Thirty Seconds to Mars
Faith & Dreams
Polydor / Capitol
Nothing if not well-connected, the Los Angeles trio Thirty Seconds to Mars are fronted by the singer and Hollywood actor Jared Leto, a player in such major movies as Fight Club and Girl, Interrupted. Having sold more than five million albums to date, music is clearly much more than the between-films hobby that the alt-rock act Dogstar ultimately was for Keanu Reeves, but to these ears there’s something oddly fabricated and hollow-sounding about TSTM.
Boasting a shadowy if substantial fan base that calls itself The Echelon, and their own motto (Provehito in Altum, which is said to mean “launch forth into the deep”), the group could almost be the product of a screenwriter’s pen, rather than a living, breathing rock band. They also seem to enjoy the kind of privileges that would be the stuff of fantasy for most acts. Love Lust Faith & Dreams was recorded in Europe, India and California, its first single Up in the Air was premiered in orbit 370 kilometres above Earth with the help of Nasa, and its cover art reproduces a work from Damien Hirst’s Spot Paintings series.

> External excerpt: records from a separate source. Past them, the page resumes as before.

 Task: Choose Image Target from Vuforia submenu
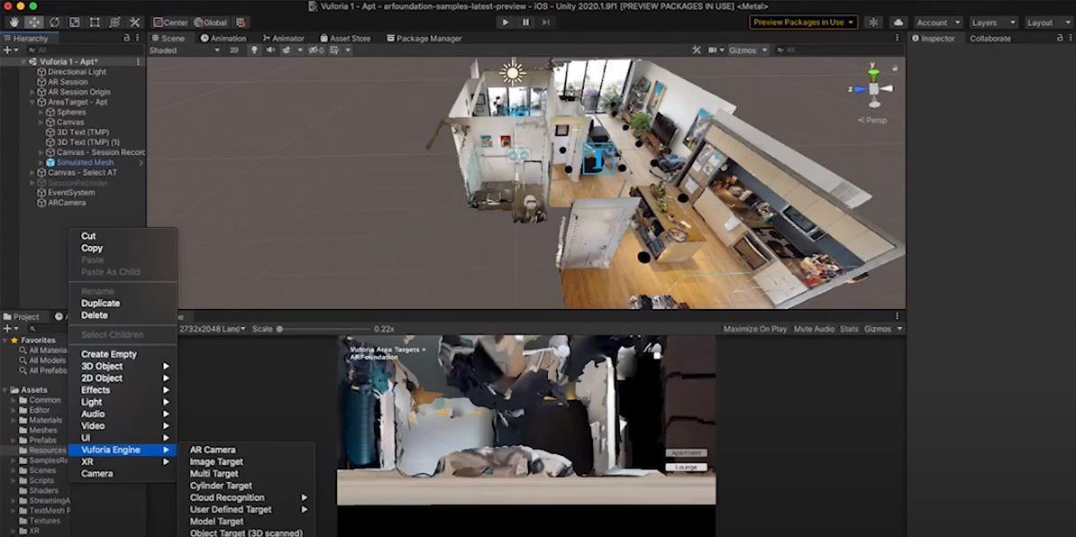pyautogui.click(x=216, y=461)
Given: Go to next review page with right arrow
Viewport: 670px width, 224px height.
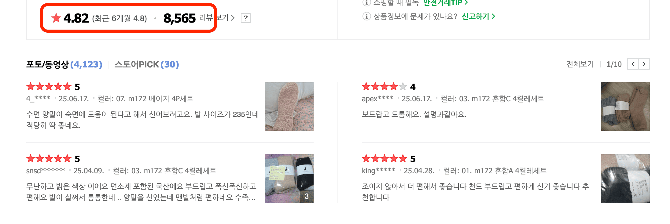Looking at the screenshot, I should (x=644, y=64).
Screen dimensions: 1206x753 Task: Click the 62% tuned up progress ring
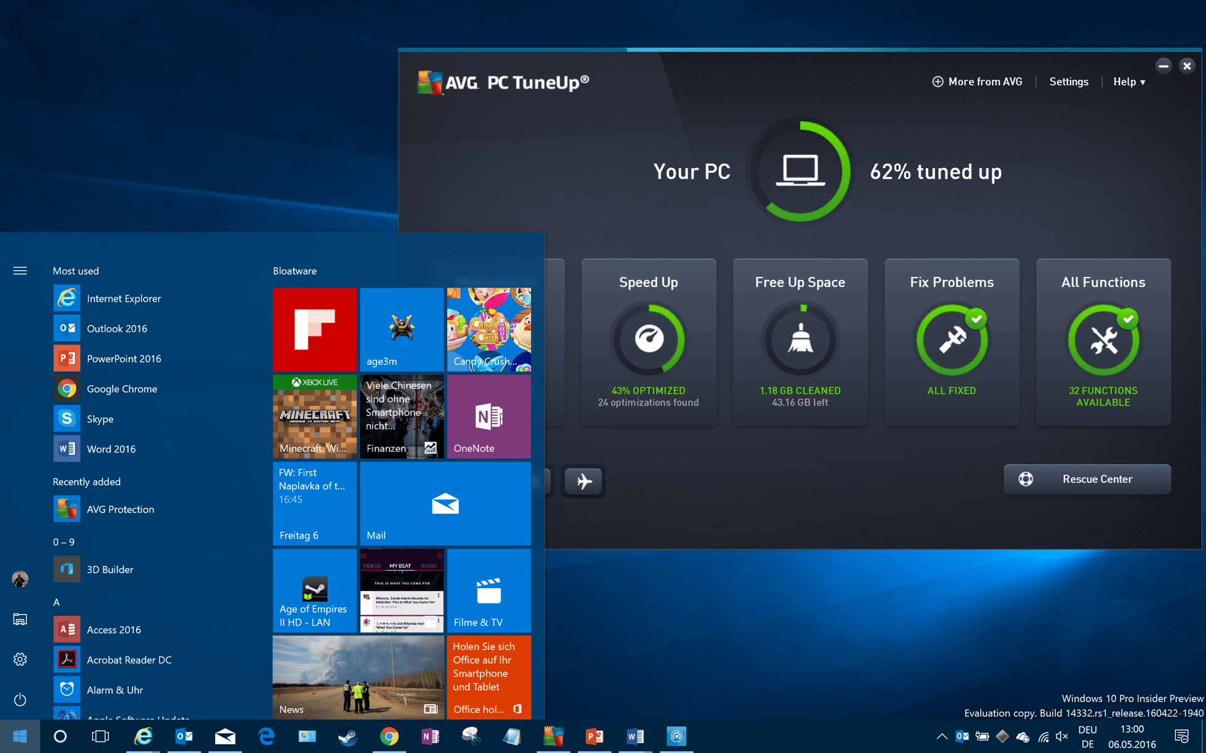800,171
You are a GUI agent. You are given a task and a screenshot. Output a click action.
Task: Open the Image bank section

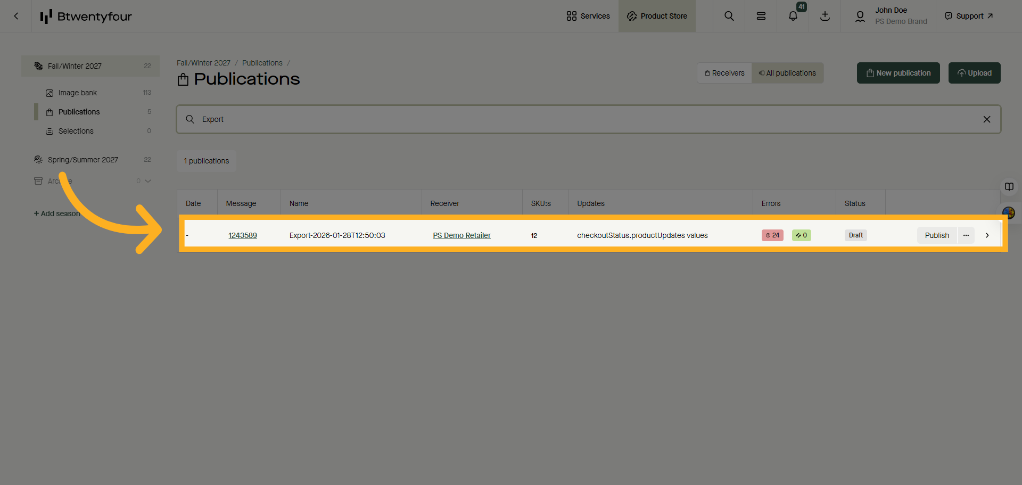click(x=78, y=92)
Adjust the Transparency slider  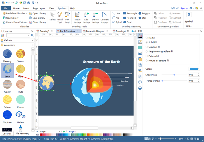pos(162,80)
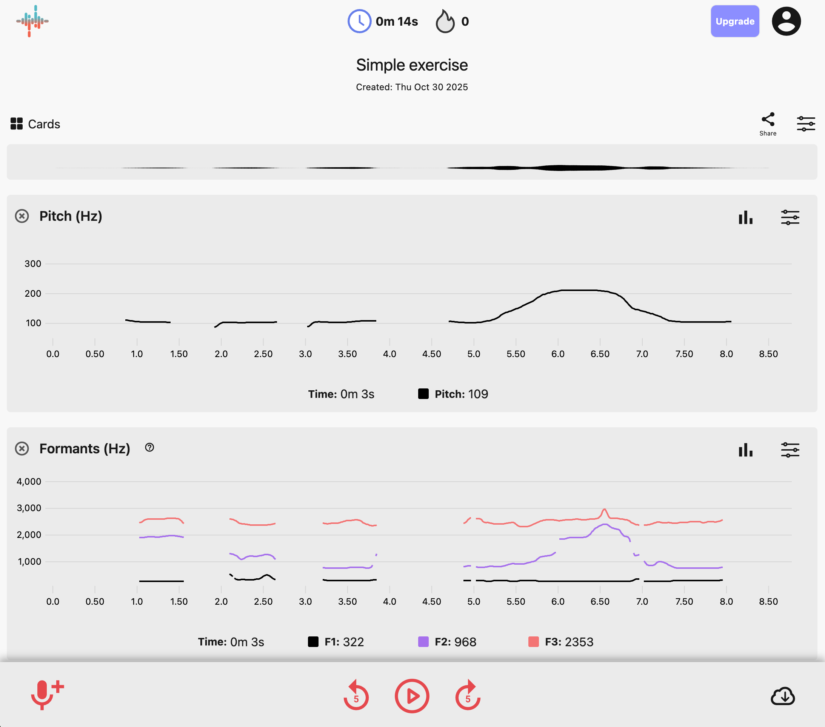The height and width of the screenshot is (727, 825).
Task: Open the user account profile icon
Action: pos(785,21)
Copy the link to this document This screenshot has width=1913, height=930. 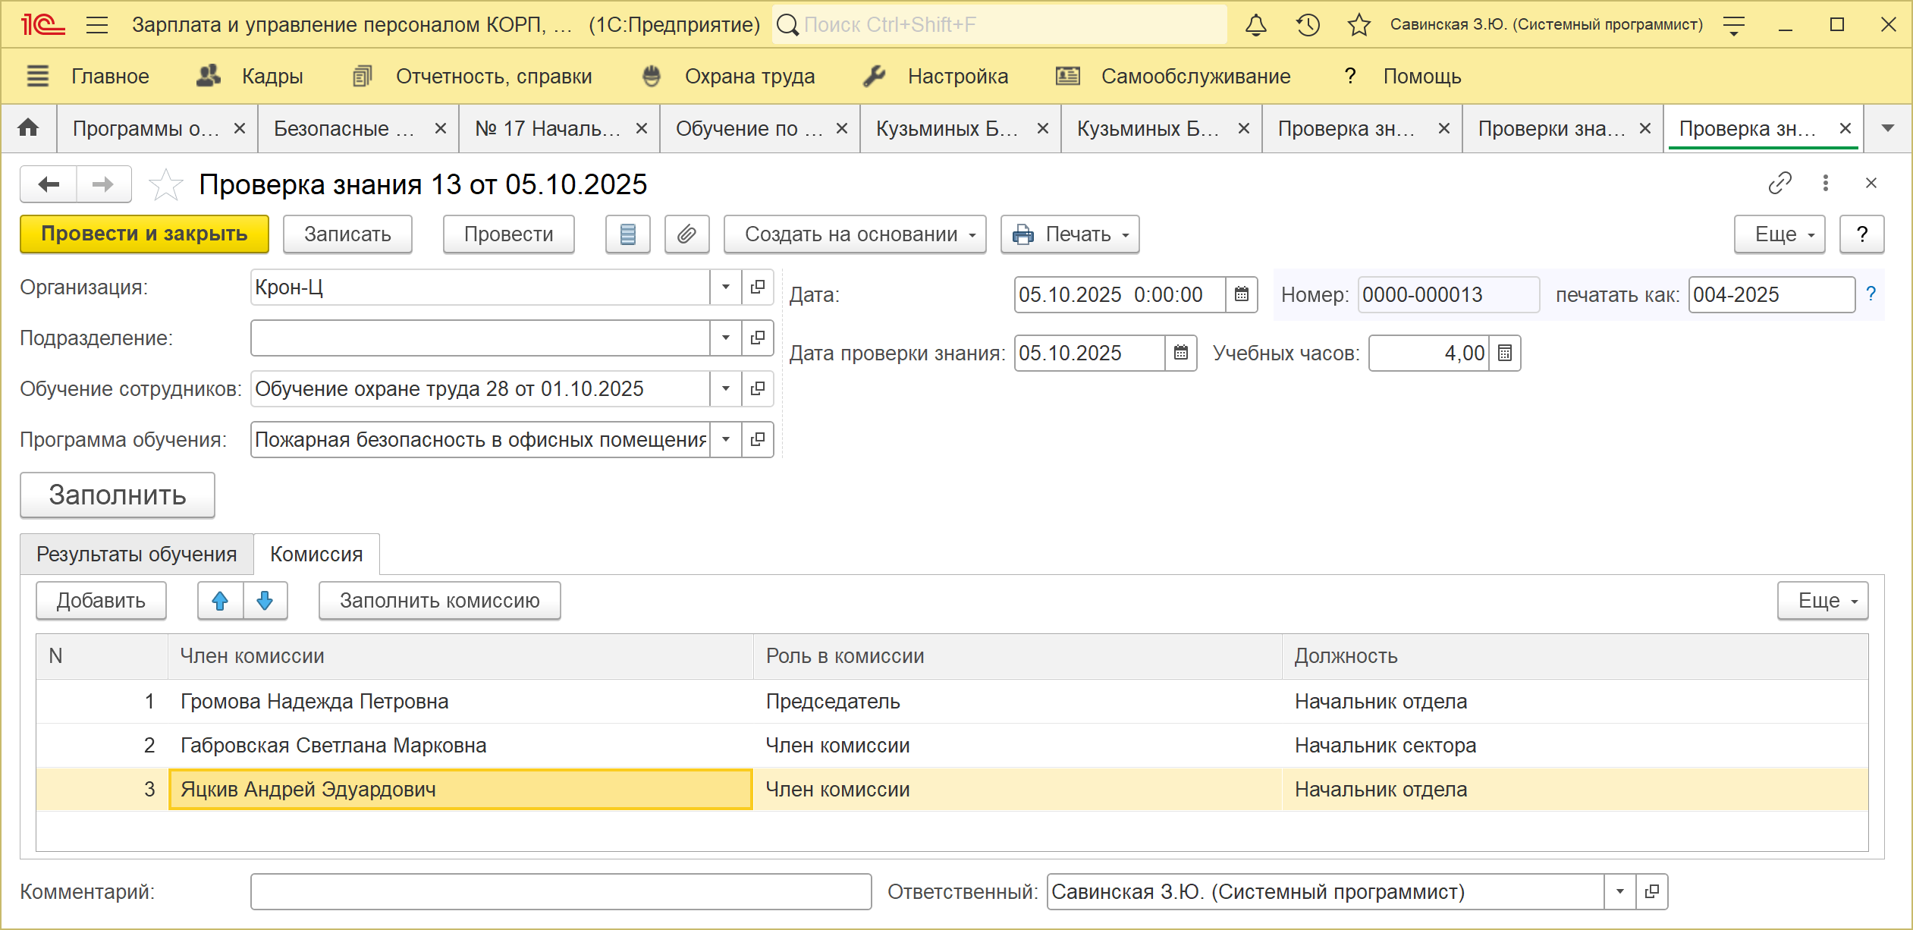point(1779,184)
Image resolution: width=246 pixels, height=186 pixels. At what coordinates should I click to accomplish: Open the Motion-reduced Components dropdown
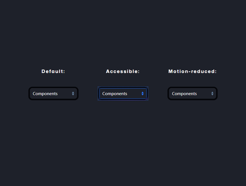point(193,93)
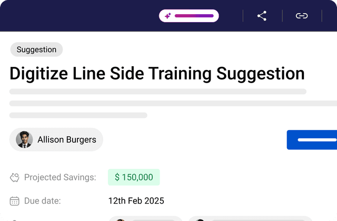This screenshot has height=221, width=337.
Task: Click Allison Burgers' avatar photo
Action: (24, 139)
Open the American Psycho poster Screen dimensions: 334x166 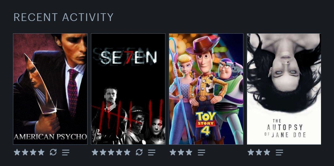[x=50, y=89]
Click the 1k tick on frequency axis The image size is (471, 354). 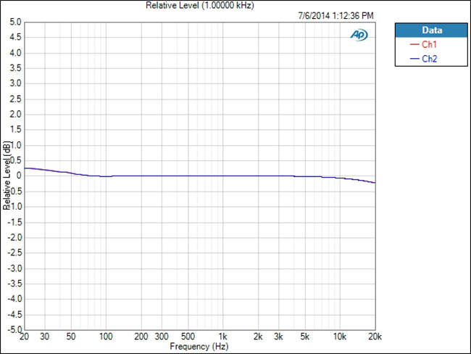coord(223,337)
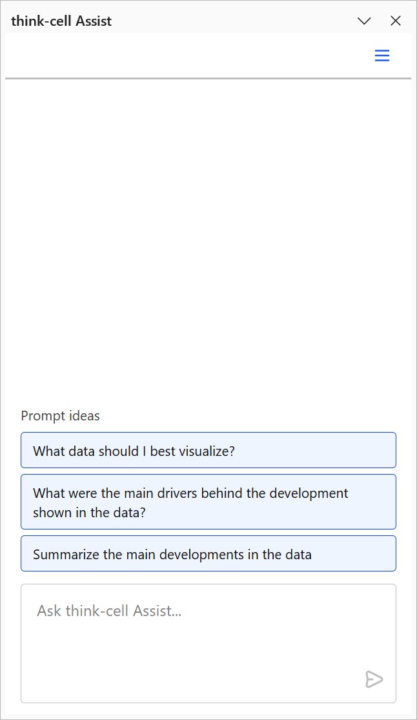Place cursor in the Assist message field
This screenshot has width=417, height=720.
coord(209,643)
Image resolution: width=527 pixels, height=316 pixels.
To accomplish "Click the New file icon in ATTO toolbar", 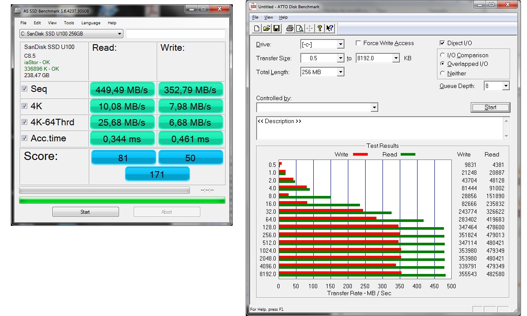I will (257, 29).
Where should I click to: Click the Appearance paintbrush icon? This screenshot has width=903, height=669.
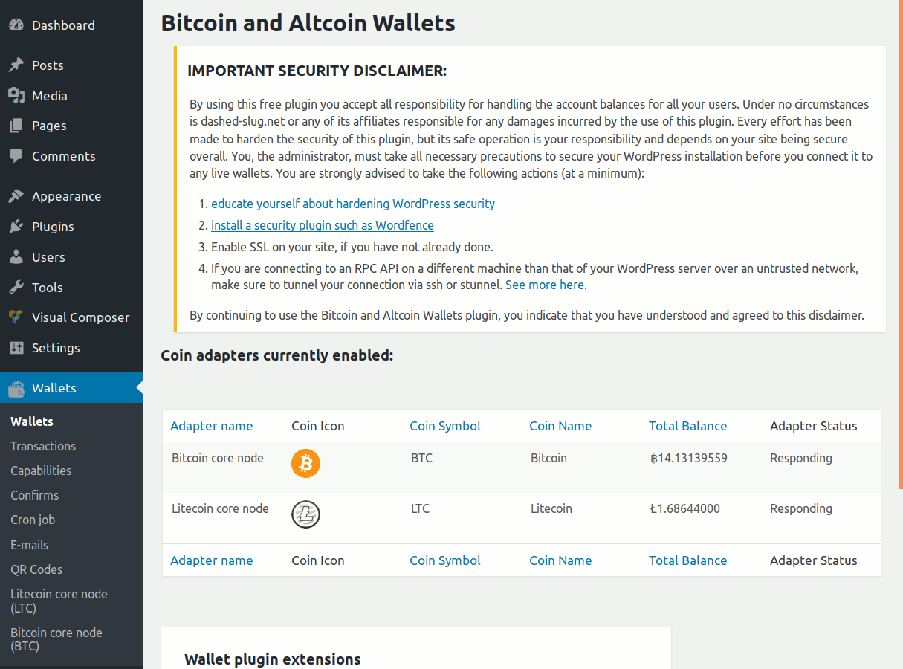pyautogui.click(x=16, y=196)
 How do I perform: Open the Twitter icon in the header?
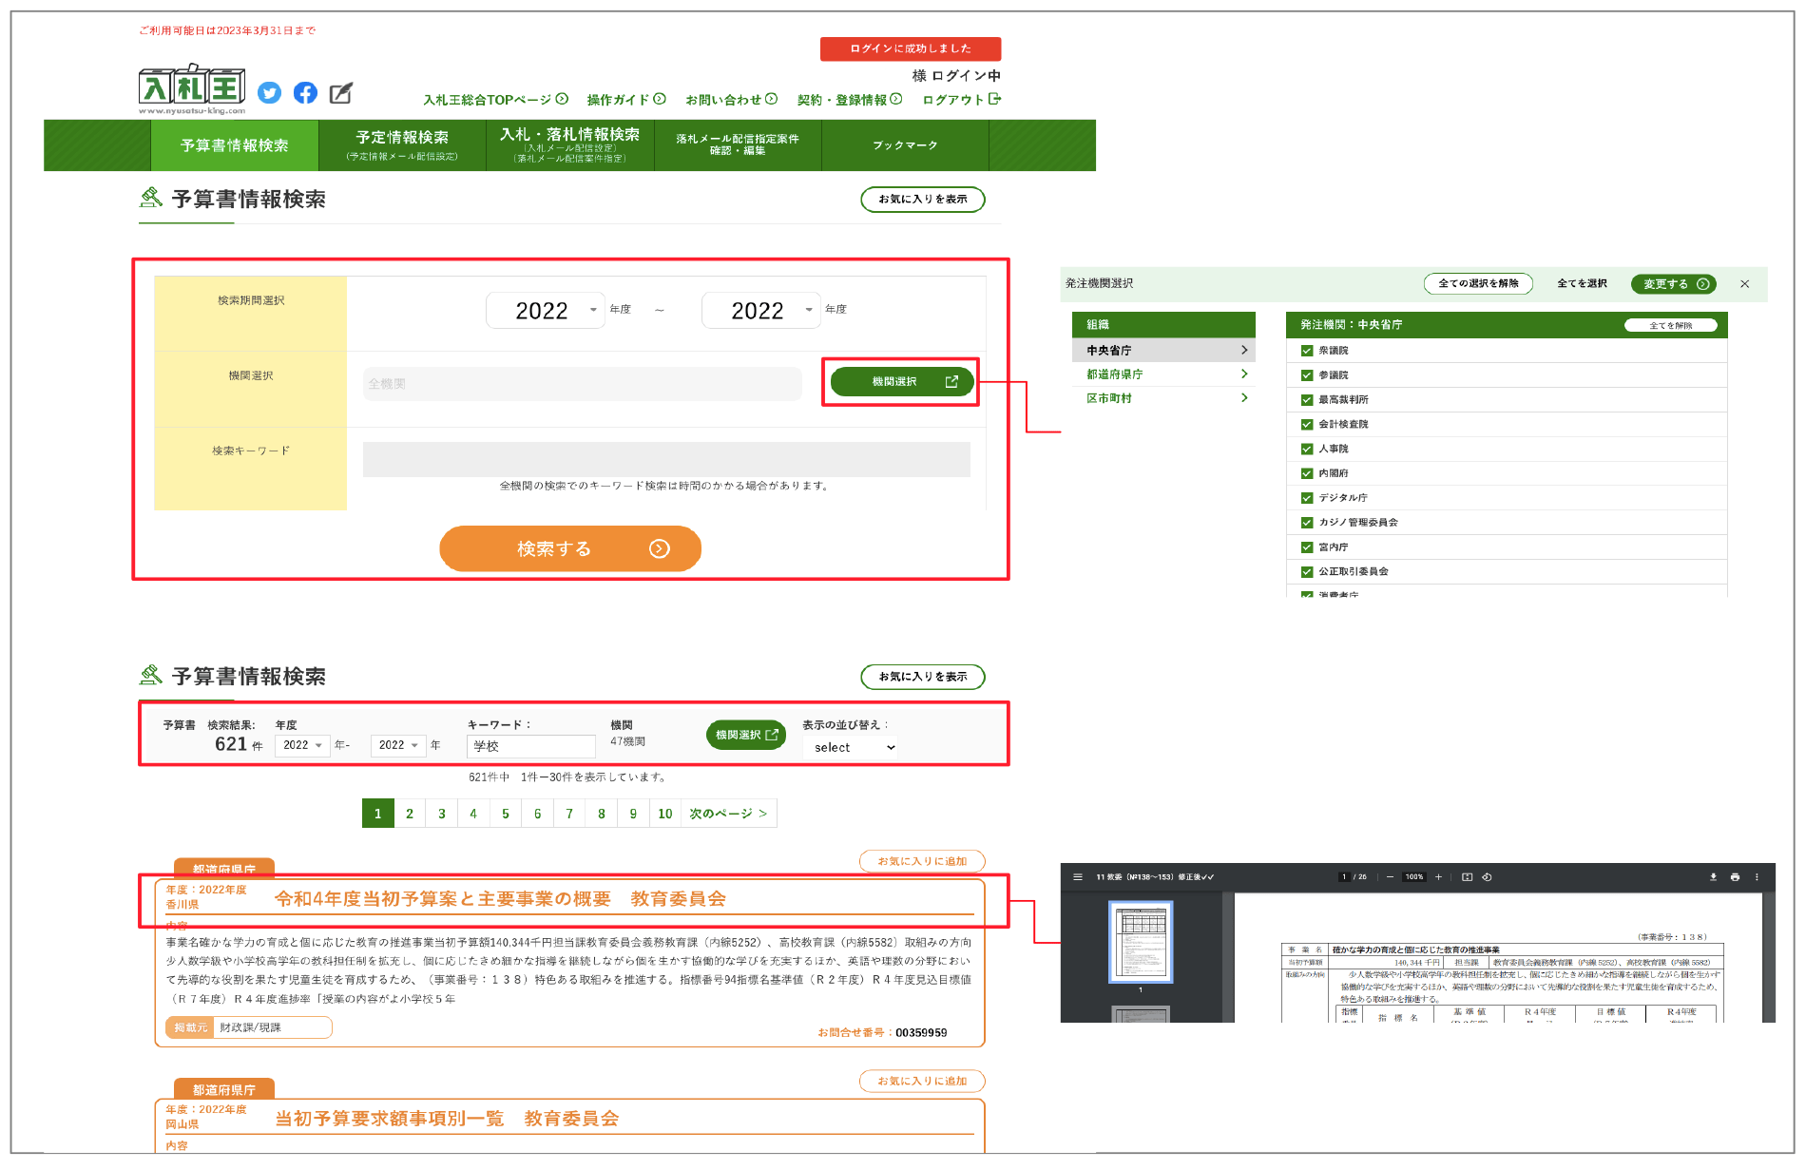click(x=269, y=93)
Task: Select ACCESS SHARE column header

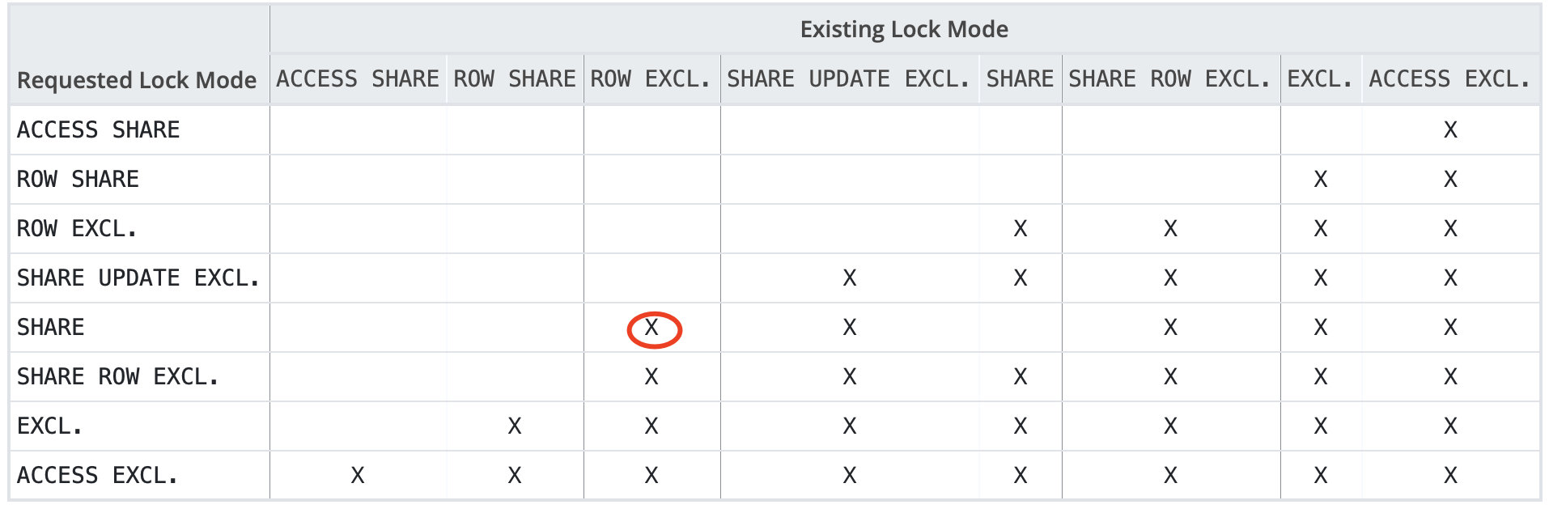Action: coord(358,79)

It’s disappointing, then, that the trio’s fourth album is the kind of portentous, woolly-thinking affair that gives concept albums a bad name.
It’s split into four different sections, and a female voice with all the charisma of an electronic call-queue recording announces each of its titular headings in turn. Beneath the garish, showy arrangements, there’s very little of substance, lyrically speaking. “Bright lights / big city / she dreams of love”, sings Leto at one point. He’s hardly stretching himself there.
Though songs such as Conquistador and The Race seem to aim for the kind of futuristic, neo-prog splendour of Matt Bellamy’s band Muse, they actually sound a tad dated, and this is unfortunate for a band whose moniker is reportedly a metaphor for the exponential growth of technology. Up in the Air, meanwhile, seems uncertain whether it wants to be an emo-rock stadium-filler or a Christina Aguilera-esque floor-filler, and is horribly, irredeemably, overwrought.
To be fair, Leto can certainly sing and his elder brother Shannon can drum, but the only decent melody here comes when the album closes with a musical box playing a snatch of Tchaikovsky’s Swan Lake.
If you’re going to make a good concept album you have to have something to say, but Love Lust Faith & Dreams has nothing to say and an awkward way of saying it. The musical equivalent of a straight-to-video dud.